Добрые граждане Франции больше не таращатся на черных, разгуливающих по их проспектам. Их африканская империя, которую с присущей им страстью к абстракции они создали в самой пустынной части континента, немного дублировала их, подобно другим картографическим резервуарам, которые на протяжении столетия были окрашены чернилами европейских цветов, и выбросила в страну-родительницу струю черных дипломатов, студентов, рабочих и политических эмигрантов. Даже в Ницце, на Английской набережной, ставшей набережной Соединенных Штатов, появление черного, прилично одетого семейства среди шуршащей на пляже гальки и скрипа карандашей раздающих автографы молоденьких полуголых девиц, оставшихся от Каннского кинофестиваля, привлекает лишь мимолетный взгляд, который позволяет французу отложить в ящичек памяти еще одно aperçu[77]. Африка узаконена здесь своим искусством. Делакруа снял пенки с Магриба, а Пикассо вывез кубизм из Габона. Жозефина Бейкер, Сидни Бечет... noire est belle[78].
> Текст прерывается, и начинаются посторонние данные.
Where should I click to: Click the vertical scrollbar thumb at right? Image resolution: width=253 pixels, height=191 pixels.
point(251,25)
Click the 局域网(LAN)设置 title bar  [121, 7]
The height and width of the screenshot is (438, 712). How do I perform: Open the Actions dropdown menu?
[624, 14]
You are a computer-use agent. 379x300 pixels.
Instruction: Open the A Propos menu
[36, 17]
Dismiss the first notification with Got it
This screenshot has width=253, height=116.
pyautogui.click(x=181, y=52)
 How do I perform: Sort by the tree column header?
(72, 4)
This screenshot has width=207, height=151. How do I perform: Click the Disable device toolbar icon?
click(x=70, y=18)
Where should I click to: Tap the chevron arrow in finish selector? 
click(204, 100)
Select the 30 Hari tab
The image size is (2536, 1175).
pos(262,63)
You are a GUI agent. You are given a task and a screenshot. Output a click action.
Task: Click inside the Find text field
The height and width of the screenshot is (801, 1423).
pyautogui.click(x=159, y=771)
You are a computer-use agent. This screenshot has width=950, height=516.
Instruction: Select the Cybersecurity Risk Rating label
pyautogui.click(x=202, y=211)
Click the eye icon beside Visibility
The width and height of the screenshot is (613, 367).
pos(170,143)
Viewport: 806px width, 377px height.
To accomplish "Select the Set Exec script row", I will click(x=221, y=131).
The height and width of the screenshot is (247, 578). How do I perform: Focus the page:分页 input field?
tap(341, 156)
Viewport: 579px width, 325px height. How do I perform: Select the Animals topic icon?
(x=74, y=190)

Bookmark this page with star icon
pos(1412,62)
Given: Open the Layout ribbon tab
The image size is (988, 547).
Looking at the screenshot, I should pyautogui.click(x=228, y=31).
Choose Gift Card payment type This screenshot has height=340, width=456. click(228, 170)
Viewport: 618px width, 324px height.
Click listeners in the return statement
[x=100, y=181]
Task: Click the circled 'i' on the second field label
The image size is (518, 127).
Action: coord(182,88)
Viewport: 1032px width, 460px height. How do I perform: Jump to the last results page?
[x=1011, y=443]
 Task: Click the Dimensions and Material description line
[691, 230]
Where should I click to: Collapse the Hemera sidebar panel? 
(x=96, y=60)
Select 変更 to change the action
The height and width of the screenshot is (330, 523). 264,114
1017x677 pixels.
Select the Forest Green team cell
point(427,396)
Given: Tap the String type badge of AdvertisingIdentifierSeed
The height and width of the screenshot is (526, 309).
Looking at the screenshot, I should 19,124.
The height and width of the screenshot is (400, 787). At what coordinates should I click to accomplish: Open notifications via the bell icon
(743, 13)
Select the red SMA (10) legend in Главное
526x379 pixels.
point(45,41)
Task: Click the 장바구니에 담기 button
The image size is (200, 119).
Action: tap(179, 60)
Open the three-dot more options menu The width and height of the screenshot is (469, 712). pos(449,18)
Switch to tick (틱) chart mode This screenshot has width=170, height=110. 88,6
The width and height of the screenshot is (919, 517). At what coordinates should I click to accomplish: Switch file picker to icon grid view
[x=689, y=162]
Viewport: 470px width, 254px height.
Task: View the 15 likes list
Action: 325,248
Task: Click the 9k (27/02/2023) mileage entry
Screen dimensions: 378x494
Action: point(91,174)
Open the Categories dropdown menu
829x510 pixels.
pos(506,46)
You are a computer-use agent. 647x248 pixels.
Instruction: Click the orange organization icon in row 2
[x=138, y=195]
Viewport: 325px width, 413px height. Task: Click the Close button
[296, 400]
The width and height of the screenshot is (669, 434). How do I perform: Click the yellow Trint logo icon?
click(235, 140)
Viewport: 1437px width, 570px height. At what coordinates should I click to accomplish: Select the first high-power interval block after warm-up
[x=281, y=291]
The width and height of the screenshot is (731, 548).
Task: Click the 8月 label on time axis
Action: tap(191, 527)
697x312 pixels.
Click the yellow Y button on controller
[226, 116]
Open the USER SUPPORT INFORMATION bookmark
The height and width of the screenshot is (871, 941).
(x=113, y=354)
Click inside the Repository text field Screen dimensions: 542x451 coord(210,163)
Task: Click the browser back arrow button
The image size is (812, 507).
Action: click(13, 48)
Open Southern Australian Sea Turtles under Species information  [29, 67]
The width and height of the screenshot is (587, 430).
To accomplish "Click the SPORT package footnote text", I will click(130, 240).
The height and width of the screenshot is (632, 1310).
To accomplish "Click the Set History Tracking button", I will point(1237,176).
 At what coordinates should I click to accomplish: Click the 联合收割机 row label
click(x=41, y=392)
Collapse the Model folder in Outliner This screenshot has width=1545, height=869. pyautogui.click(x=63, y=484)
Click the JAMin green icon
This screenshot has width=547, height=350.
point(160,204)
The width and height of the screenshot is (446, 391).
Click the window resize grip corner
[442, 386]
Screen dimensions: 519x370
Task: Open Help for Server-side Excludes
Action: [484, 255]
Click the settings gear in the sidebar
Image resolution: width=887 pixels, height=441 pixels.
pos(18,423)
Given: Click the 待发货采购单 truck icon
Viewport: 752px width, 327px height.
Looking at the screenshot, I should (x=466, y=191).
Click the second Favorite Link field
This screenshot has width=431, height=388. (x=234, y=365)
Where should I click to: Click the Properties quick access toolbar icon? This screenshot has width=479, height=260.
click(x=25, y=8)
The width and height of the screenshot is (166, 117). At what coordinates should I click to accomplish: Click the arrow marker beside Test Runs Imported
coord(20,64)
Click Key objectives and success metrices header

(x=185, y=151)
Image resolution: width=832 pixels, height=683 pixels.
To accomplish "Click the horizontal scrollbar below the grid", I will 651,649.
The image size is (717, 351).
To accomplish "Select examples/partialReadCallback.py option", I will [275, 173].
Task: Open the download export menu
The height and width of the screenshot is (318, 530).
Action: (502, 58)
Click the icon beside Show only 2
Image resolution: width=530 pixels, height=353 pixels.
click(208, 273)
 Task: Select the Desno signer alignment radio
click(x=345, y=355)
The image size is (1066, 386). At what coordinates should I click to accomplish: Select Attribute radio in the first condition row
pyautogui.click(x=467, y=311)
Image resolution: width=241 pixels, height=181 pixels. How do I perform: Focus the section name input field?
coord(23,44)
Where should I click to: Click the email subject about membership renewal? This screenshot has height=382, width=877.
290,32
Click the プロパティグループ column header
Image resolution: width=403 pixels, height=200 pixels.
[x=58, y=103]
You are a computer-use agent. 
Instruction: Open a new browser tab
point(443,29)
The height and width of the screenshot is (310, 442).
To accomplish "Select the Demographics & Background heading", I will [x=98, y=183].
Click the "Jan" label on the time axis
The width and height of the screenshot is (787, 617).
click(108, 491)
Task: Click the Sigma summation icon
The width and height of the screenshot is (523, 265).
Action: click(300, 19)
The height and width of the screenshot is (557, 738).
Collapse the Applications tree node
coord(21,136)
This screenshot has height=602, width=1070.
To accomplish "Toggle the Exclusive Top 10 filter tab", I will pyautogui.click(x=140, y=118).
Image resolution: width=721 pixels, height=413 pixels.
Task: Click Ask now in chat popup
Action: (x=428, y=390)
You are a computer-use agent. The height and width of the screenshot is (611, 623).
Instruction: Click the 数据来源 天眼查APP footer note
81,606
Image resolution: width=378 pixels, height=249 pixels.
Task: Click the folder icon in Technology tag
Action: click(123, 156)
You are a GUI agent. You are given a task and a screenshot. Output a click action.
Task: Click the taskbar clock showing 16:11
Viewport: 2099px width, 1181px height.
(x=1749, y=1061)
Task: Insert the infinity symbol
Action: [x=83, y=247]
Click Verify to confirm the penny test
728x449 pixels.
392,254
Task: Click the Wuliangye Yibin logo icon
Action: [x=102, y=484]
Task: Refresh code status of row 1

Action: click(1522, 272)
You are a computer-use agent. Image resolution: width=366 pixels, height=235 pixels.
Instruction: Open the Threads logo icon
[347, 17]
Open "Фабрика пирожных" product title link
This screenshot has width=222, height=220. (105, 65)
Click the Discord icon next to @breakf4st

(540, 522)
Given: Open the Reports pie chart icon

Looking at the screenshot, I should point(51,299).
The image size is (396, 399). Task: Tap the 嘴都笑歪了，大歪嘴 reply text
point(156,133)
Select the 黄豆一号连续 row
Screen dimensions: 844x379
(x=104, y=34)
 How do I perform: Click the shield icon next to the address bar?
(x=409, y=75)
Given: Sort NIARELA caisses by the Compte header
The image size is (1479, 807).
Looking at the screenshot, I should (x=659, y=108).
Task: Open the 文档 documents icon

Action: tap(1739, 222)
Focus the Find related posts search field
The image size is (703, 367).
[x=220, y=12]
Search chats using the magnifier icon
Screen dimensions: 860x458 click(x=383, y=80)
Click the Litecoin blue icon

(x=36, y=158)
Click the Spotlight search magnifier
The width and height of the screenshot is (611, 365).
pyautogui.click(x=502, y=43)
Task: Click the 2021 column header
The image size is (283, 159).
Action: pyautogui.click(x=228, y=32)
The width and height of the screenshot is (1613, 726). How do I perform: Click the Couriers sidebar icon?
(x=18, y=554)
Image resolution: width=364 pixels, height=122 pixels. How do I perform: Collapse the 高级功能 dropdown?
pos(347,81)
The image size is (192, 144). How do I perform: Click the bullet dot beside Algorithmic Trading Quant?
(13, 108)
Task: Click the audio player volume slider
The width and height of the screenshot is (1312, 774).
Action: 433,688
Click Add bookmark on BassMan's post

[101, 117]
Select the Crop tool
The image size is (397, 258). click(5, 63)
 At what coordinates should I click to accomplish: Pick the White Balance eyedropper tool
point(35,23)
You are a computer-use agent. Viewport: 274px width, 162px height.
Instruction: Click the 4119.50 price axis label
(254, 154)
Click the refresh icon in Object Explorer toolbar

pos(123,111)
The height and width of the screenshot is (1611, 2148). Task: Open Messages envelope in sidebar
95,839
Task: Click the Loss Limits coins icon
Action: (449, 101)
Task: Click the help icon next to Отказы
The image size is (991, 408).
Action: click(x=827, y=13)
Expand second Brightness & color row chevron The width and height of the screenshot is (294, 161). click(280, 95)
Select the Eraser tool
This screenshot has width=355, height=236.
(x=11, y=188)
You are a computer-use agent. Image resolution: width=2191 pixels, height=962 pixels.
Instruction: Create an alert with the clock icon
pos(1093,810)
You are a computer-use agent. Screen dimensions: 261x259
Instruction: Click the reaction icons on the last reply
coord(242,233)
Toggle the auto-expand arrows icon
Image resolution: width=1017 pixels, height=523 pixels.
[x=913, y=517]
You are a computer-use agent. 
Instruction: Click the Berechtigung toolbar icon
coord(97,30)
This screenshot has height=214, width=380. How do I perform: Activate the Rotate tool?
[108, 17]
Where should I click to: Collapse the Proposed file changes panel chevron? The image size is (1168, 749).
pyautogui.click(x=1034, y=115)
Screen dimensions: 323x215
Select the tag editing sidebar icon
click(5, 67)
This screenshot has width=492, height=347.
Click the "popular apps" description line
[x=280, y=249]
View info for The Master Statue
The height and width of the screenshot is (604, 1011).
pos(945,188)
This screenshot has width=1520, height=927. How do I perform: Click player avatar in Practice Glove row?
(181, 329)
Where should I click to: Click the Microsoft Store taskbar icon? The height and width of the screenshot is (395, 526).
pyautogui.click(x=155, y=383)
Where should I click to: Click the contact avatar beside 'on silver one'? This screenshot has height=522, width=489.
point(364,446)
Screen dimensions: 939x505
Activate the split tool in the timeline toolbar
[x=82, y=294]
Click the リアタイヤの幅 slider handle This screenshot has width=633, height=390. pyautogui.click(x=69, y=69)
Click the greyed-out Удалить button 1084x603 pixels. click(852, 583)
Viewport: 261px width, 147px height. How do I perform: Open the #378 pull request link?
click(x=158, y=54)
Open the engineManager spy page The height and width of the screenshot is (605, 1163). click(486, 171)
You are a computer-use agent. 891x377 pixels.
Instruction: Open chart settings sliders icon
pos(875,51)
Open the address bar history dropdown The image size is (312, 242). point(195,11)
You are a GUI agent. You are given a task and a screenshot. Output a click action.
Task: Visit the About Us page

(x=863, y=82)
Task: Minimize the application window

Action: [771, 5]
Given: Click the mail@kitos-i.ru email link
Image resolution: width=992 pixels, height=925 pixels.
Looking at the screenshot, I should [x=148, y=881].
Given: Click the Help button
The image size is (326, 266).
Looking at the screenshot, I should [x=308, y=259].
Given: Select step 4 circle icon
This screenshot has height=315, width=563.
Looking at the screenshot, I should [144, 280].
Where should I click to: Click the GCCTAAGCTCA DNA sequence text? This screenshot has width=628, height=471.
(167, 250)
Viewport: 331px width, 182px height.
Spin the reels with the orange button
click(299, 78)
Женщина — чрезвычайно шикарная: высокая, как модель, с чуть надменно поднятой головой и походкой, от которой так и переливаются ее радужные брючки. Мужчина с ней довольно невзрачный, не заслуживающий внимания, ниже ее ростом и в больших черных очках, скрывающих половину лица. Он не выглядит отцом многообразных детей, которые шагают с ними рядом. Судя по выправке, он, возможно, военный. А вот мальчики, глядя на их откормленный вид, никогда не будут солдатами, или если будут, то плохими. Девочки... у девочек могут быть самые удивительные судьбы: они могут стать танцовщицами, матерями, проститутками, хирургами, стюардессами, акробатками, агрономами, помощницами фокусников, любовницами, causes célébres[79], любительницами загара, выцветающими фотографиями в альбомах памяти, богинями, промелькнувшими, как черные лебеди, в сверкающей опере, в накидке из шиншиллы, положив руку в перчатке на золоченые перила балкона и уже повернувшись, чтобы уйти. Язычники молятся женщинам. Душу писателя греет, когда он представляет себе будущее своих девочек. А вот о мальчиках он беспокоится. Он боится, что они могут упасть, став гражданскими жертвами в войне за право иметь больше и больше, которая, безусловно, охватит нашу планету.